Washington Matters: FTC Launches Probe of PBM Policies (Part 2)

Medicare Prescription Drug Coverage

Drug Benefit Trends
Posted 06/15/2004

By Daniel B. Moskowitz
Washington, DC-based Journalist



Curbing Activities of Card Issuers

The government warned the sponsors of Medicare-endorsed drug discount cards that "payment arrangements between discount drug sponsors and their network pharmacies in connection with education, outreach, and enrollment services may raise concerns under the anti-kickback statute." The April 8 guidance from the HHS Office of Inspector General (OIG) acknowledges that retail pharmacies can be a prime venue to communicate information about the new cards to seniors and that pharmacies will incur costs in undertaking such educational efforts. But it warns that it is "inherently suspect" to tie any reimbursement provided to the volume of bus iness or to the number of completed applications that a pharmacy generates. Noted in the guidance was that one unnamed plan had already proposed just such per-application bonus payments.

To date, the Centers for Medicare and Medicaid Services (CMS) has approved 40 private sponsors to issue Medicare drug discount cards. In addition, 43 sponsors representing 84 Medicare Advantage health plans are offering cards to the beneficiaries enrolled in the plans. Seniors sign up for the cards directly with sponsoring organizations. A total of 49 different card programs are being offered, of which 30 are available nationwide. Information is available online at " http://www.medicare.gov/ " and in print by calling 800-MEDICARE to assist seniors in selecting a card program to suit their individual circumstances. The cards are expected to provide discounts on prescription drugs of 10% to 25% for middle- to upper- income Medicare beneficiaries. Low-income Medicare beneficiaries may be eligible for a $600 annual credit.

The OIG advisory came the day after Mark B. McClellan, MD, PhD, the new head of the CMS, said his agency is looking for ways to make enrollment for the cards easier for seniors. Among options being considered: a more widespread advertising campaign; an outreach program aimed at health care professionals who work with seniors; and a plan to automatically enroll in a discount card plan everyone whose income is low enough to be eligible for the $600 annual card prepayment and who is already receiving prescription drug assistance through a state program.

CMS is also expanding its efforts to be able to respond to seniors' questions about the new prescription drug benefit. CMS has increased the number of operators for its toll-free Medicare information phone line from 380 to 1400. And by the beginning of May, the agency planned to post on its Web site comparisons of prescription drug costs offered through various discount cards.

South Carolina Reconsiders Formulary Exemptions

South Carolina lawmakers may include more categories of drugs in the state's program of encouraging Medicaid recipients to select preferred drugs. Under a policy adopted last year, a panel of physicians pick what the physicians agree is the best drug in each therapeutic category. Other drugs can win a place on the formulary, but only by giving the state discounts in return for inclusion. Physicians can still prescribe nonformulary drugs for their Medicaid patients but only with prior approval.
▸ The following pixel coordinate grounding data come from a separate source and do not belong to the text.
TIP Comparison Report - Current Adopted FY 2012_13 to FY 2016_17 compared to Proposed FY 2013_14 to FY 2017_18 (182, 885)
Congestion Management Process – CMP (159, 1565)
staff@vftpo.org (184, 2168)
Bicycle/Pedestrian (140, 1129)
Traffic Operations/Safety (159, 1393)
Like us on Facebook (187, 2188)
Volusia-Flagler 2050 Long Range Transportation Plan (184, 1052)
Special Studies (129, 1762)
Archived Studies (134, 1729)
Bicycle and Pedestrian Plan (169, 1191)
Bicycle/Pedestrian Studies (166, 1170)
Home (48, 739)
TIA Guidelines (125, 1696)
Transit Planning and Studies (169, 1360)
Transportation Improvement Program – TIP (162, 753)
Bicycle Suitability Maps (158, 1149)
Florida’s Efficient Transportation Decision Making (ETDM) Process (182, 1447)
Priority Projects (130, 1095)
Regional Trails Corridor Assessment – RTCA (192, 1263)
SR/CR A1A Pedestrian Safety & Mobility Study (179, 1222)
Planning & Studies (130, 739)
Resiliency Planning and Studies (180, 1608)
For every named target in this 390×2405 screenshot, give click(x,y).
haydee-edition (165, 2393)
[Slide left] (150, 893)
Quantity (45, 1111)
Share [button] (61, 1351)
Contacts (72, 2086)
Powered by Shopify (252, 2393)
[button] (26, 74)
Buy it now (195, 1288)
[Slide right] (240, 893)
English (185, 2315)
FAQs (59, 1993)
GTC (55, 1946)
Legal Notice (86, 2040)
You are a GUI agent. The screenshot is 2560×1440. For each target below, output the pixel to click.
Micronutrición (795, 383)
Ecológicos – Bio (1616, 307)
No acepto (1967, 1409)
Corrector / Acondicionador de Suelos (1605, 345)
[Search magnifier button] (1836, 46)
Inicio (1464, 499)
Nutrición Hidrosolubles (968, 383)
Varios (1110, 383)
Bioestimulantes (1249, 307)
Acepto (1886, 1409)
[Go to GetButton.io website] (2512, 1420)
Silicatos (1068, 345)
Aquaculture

Currently, the formulary does not cover medications for cancer, asthma, or diabetes, leaving physicians free to select any drugs they deem appropriate for those conditions. And those exemptions are costing South Carolina as much as $8 million a year, SC HHS Director Robert Kerr testified on April 7. The exemptions for those drug categories will expire this year, and Kerr's testimony kicked off a fight to let them die. The pharmaceutical industry is split on the issue. Having a company's drug picked as the preferred drug on the formulary can boost sales, but not being selected also means lower profits because of the required rebates.

Michigan Medicaid Formulary Okayed by Appellate Court

The pharmaceutical industry has been fighting the growing movement among states to introduce a formulary as part of the pharmacy benefit in state Medicaid programs that makes it tougher for beneficiaries to get higher-priced brand-name medications. On April 2, the US Court of Appeals in Washington, DC, strongly endorsed the use of formularies. The ruling tossed out objections that the Pharmaceutical Research and Manufacturers of America (PhRMA) had raised to the Michigan Medicaid program. The court's decision seems applicable to similar programs in place in 25 other states as well. Ten additional states have passed laws calling for institution of a formulary in the Medicaid program, but these laws have not yet been implemented.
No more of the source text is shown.